Michael Kruse via llvm-commits llvm-commits at lists.llvm.org
Mon Mar 10 07:51:00 PDT 2025


================
@@ -3569,6 +3569,123 @@ bool DependenceInfo::invalidate(Function &F, const PreservedAnalyses &PA,
          Inv.invalidate<LoopAnalysis>(F, PA);
 }
 
+// Check that memory access offsets in V are multiples of array element size
+// EltSize. Param records the first parametric expression. If the scalar
+// evolution V contains two or more parameters, we check that the subsequent
+// parametric expressions are multiples of the first parametric expression
+// Param.
+static bool checkOffsets(ScalarEvolution *SE, const SCEV *V, const SCEV *&Param,
+                         uint64_t EltSize) {
+  if (auto *AddRec = dyn_cast<SCEVAddRecExpr>(V)) {
+    if (!checkOffsets(SE, AddRec->getStart(), Param, EltSize))
+      return false;
+    return checkOffsets(SE, AddRec->getStepRecurrence(*SE), Param, EltSize);
+  }
+  if (auto *Cst = dyn_cast<SCEVConstant>(V)) {
+    APInt C = Cst->getAPInt();
+
+    // For example, alias_with_different_offsets in
+    // test/Analysis/DependenceAnalysis/DifferentOffsets.ll accesses "%A + 2":
+    //   %arrayidx = getelementptr inbounds i8, ptr %A, i64 2
+    //   store i32 42, ptr %arrayidx, align 1
+    // which is writing an i32, i.e., EltSize = 4 bytes, with an offset C = 2.
+    // checkOffsets returns false, as the offset C=2 is not a multiple of 4.
+    return C.srem(EltSize) == 0;
+  }
+
+  // Use a lambda helper function to check V for parametric expressions.
+  // Param records the first parametric expression. If the scalar evolution V
+  // contains two or more parameters, we check that the subsequent parametric
+  // expressions are multiples of the first parametric expression Param.
+  auto checkParamsMultipleOfSize = [&](const SCEV *V,
+                                       const SCEV *&Param) -> bool {
+    if (EltSize == 1)
+      return true;
+    if (!Param) {
+      Param = V;
+      return true;
----------------
Meinersbur wrote:

> > Some index expressions may also use %n + %n, %n + 1, or no %n at all in which case they may have different relative offsets already.
> 
> Correct. This patch tries to prove at compile time that if an array offset is using %n, then all other array offsets will use %n in multiples of the array element size.

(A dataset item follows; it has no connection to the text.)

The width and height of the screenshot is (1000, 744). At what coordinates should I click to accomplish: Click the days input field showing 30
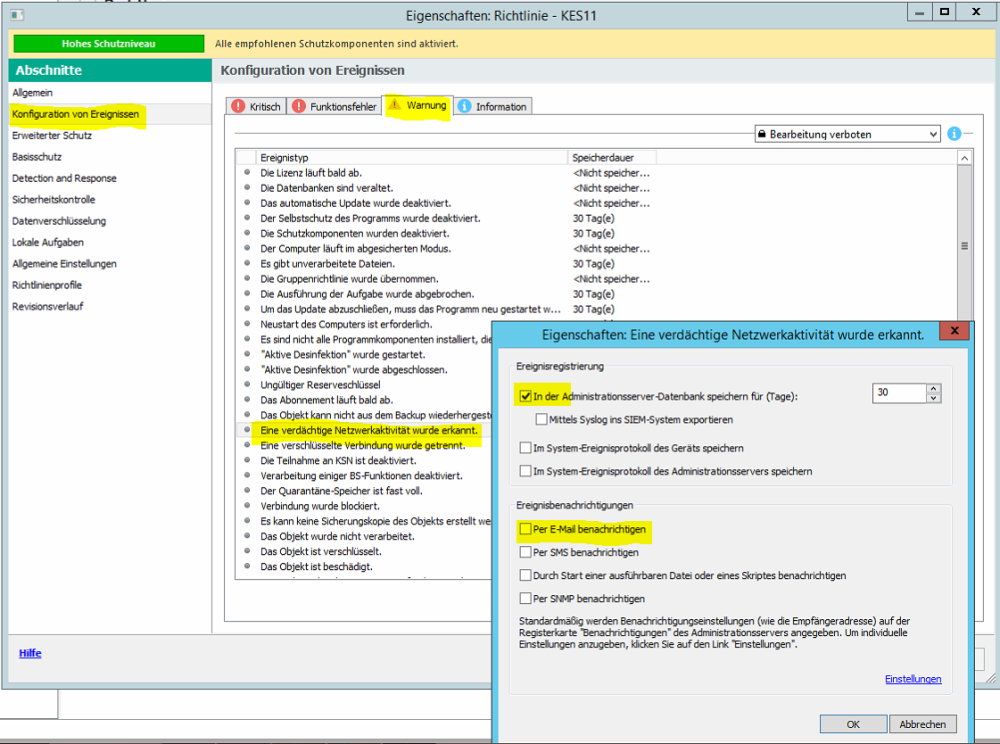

But does not check for the same offsets, is checks for the same parameter.

For instance,
```c
*(int*)((char*)BasePtr)
*(int*)((char*)BasePtr + n)
```
The first one should pass trivially by https://github.com/sebpop/llvm-project/blob/c7b5c98204ab580443f45d148994bc93827b5258/llvm/lib/Analysis/ScalarEvolution.cpp#L10992

The second should pass by https://github.com/sebpop/llvm-project/blob/c7b5c98204ab580443f45d148994bc93827b5258/llvm/lib/Analysis/ScalarEvolution.cpp#L11013 because a Parm has not been set yet. However, there is nothing that ensures "`n` is a multiple of `sizeof(int)`", hence a partial/unaligned access relative to the first.

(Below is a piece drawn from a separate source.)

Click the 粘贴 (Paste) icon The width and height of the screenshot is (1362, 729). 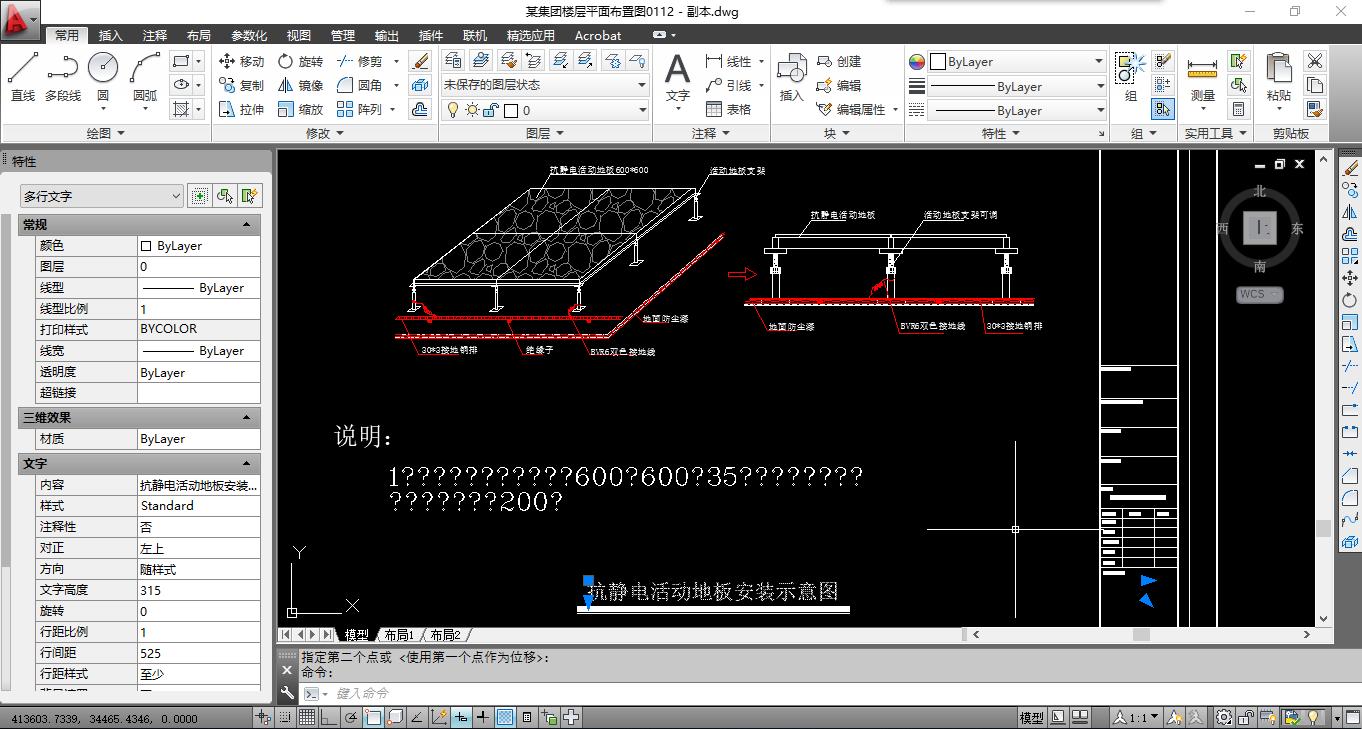click(1278, 77)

> > If %n (or any other subexpression) is invariant to all loops and occurs in every index, I think it could be considered part of the base pointer.
> 
> Correct.

But currently it is not?!? The base pointer is determined by `ScalarEvoluition::getPointerBase` which does not consider/know what it is considered to be a parameter.

https://github.com/llvm/llvm-project/pull/123436


More information about the llvm-commits mailing list